• **What the exercise asks**
Copy out the records that follow, leaving every character as it is.

Stored data entries
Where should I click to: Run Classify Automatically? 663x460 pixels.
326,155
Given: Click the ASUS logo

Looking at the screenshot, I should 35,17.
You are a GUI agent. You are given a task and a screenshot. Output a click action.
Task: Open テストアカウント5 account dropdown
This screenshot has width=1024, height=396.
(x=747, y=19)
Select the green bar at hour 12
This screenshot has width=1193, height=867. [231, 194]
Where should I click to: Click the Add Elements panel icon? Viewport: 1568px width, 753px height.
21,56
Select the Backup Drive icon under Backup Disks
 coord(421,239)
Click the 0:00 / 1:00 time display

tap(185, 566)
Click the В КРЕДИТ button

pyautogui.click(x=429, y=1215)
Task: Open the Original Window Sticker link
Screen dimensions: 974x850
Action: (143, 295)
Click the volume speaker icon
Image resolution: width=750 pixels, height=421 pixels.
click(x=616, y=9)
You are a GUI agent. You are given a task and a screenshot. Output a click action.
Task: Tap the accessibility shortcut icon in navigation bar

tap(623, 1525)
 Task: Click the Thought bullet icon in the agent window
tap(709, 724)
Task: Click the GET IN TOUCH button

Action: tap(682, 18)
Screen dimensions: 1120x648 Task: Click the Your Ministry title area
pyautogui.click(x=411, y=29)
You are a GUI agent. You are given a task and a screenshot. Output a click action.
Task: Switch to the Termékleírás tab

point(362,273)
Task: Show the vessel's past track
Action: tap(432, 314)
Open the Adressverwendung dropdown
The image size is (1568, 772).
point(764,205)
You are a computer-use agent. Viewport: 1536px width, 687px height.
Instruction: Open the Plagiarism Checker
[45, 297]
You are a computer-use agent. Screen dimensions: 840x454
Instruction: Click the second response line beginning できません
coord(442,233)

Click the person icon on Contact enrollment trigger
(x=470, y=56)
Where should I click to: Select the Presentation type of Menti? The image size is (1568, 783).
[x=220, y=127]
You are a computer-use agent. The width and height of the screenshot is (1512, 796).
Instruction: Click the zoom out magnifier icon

• **Result of this task**
Where should I click to: Run Classify Automatically? 663x460 pixels.
326,155
Given: Click the ASUS logo

Looking at the screenshot, I should 35,17.
You are a GUI agent. You are given a task and a screenshot. Output a click action.
Task: Open テストアカウント5 account dropdown
This screenshot has width=1024, height=396.
(x=747, y=19)
Select the green bar at hour 12
This screenshot has width=1193, height=867. [231, 194]
Where should I click to: Click the Add Elements panel icon? Viewport: 1568px width, 753px height.
21,56
Select the Backup Drive icon under Backup Disks
 coord(421,239)
Click the 0:00 / 1:00 time display

tap(185, 566)
Click the В КРЕДИТ button

pyautogui.click(x=429, y=1215)
Task: Open the Original Window Sticker link
Screen dimensions: 974x850
Action: (143, 295)
Click the volume speaker icon
Image resolution: width=750 pixels, height=421 pixels.
click(x=616, y=9)
You are a GUI agent. You are given a task and a screenshot. Output a click action.
Task: Tap the accessibility shortcut icon in navigation bar

tap(623, 1525)
 Task: Click the Thought bullet icon in the agent window
tap(709, 724)
Task: Click the GET IN TOUCH button

Action: tap(682, 18)
Screen dimensions: 1120x648 Task: Click the Your Ministry title area
pyautogui.click(x=411, y=29)
You are a GUI agent. You are given a task and a screenshot. Output a click action.
Task: Switch to the Termékleírás tab

point(362,273)
Task: Show the vessel's past track
Action: tap(432, 314)
Open the Adressverwendung dropdown
The image size is (1568, 772).
point(764,205)
You are a computer-use agent. Viewport: 1536px width, 687px height.
Instruction: Open the Plagiarism Checker
[45, 297]
You are a computer-use agent. Screen dimensions: 840x454
Instruction: Click the second response line beginning できません
coord(442,233)

Click the person icon on Contact enrollment trigger
(x=470, y=56)
Where should I click to: Select the Presentation type of Menti? The image size is (1568, 783).
[x=220, y=127]
You are a computer-use agent. The width and height of the screenshot is (1512, 796).
Instruction: Click the zoom out magnifier icon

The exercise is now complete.